» **TO DO**
Set down exactly the lines from the one containing "Open Fast games in sidebar" to the final line of the records below, with every picture omitted.
== RECORD EXTRACTS ==
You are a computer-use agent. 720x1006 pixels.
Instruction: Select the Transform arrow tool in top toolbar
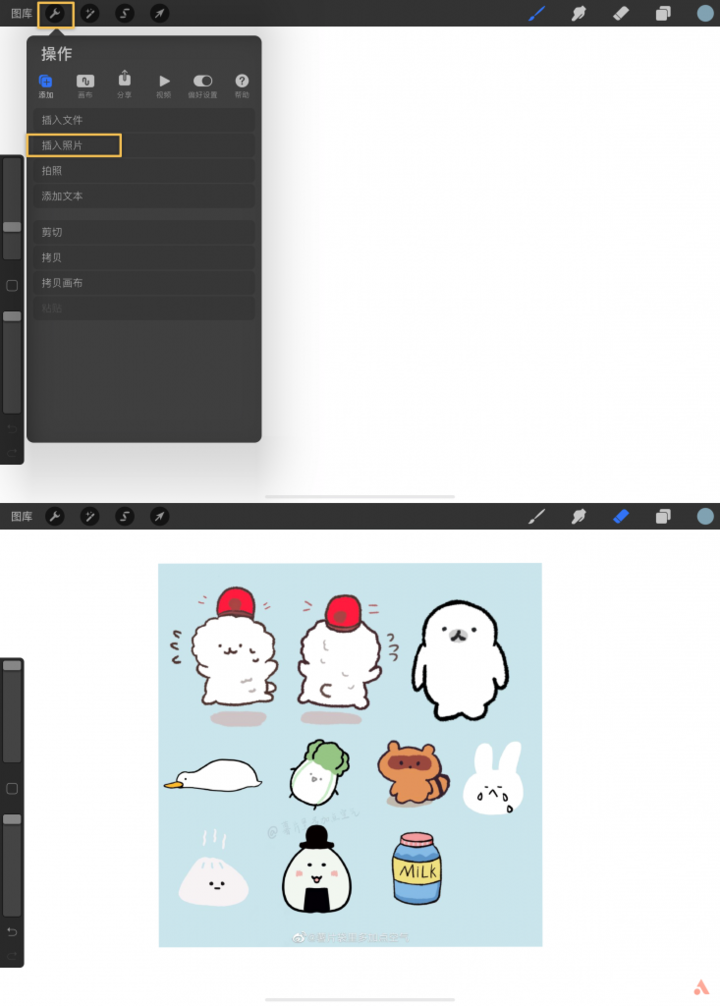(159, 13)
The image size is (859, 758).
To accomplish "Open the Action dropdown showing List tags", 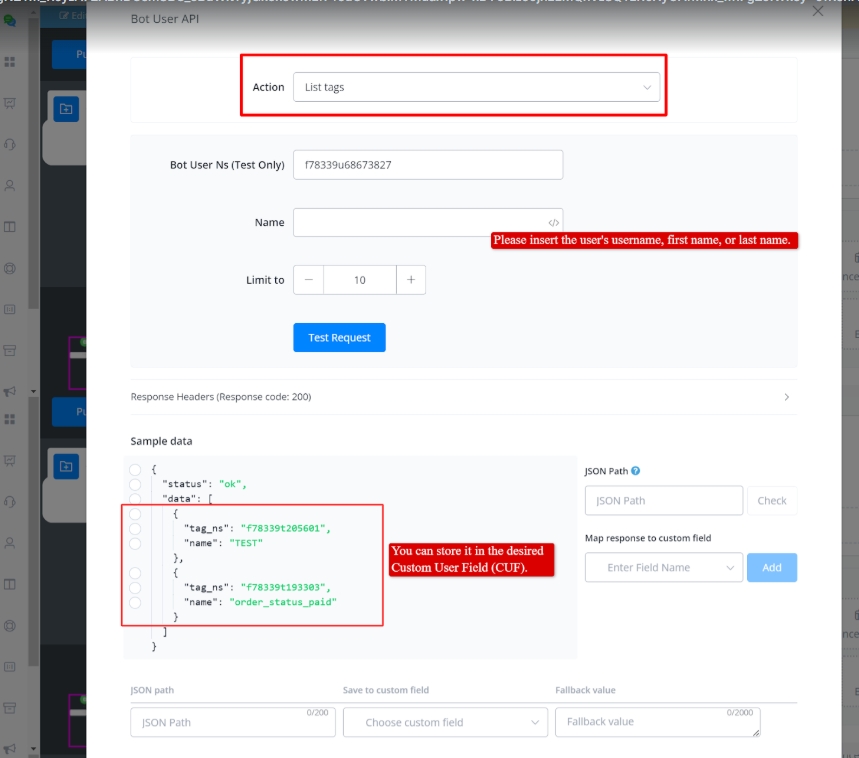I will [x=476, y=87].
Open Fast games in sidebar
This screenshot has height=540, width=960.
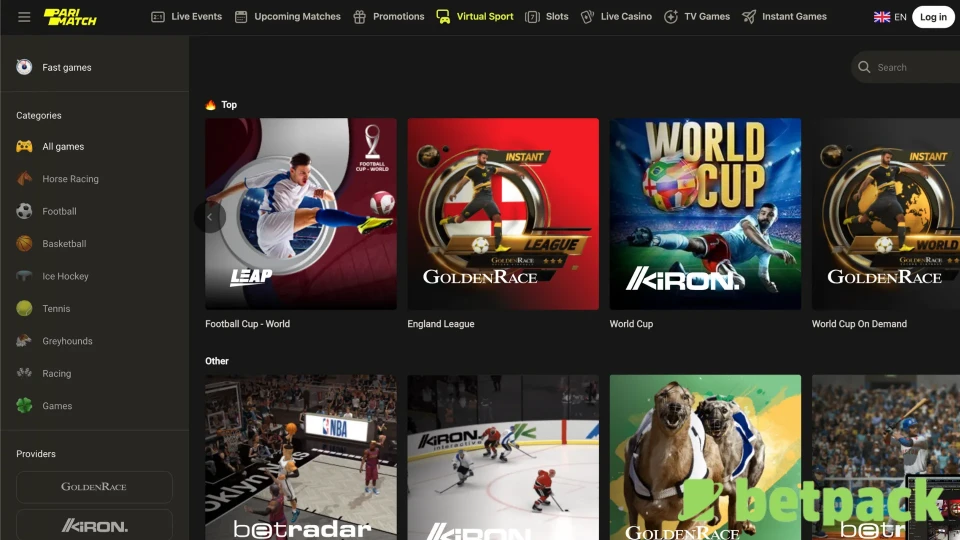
===
» **SOLUTION TO THE EXERCISE**
Open Fast games in sidebar
This screenshot has height=540, width=960.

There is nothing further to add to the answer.